» Requirement
Word for word, repeat the entries, minus the pictures.

::: Data extract :::

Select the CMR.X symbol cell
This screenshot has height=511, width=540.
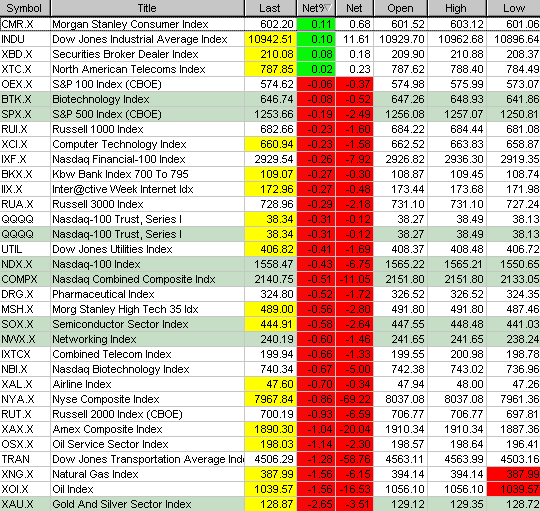(25, 24)
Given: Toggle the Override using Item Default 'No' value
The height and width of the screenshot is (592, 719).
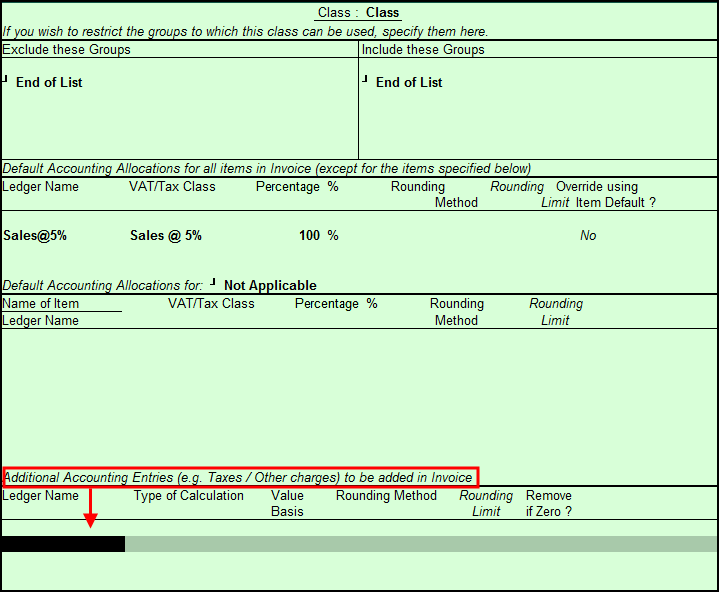Looking at the screenshot, I should click(588, 236).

:::

» Solution
Select the CMR.X symbol cell
This screenshot has height=511, width=540.
(25, 24)
Given: Toggle the Override using Item Default 'No' value
The height and width of the screenshot is (592, 719).
Looking at the screenshot, I should click(588, 236).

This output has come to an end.